**What you are asked to do**
All of the entries below, duplicated exactly, make up the answer.

Stored records:

┌────────

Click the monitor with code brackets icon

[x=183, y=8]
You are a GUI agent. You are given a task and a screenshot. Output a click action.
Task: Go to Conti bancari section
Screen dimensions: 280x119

└────────

**Answer space**
Click the monitor with code brackets icon

[x=183, y=8]
You are a GUI agent. You are given a task and a screenshot. Output a click action.
Task: Go to Conti bancari section
Screen dimensions: 280x119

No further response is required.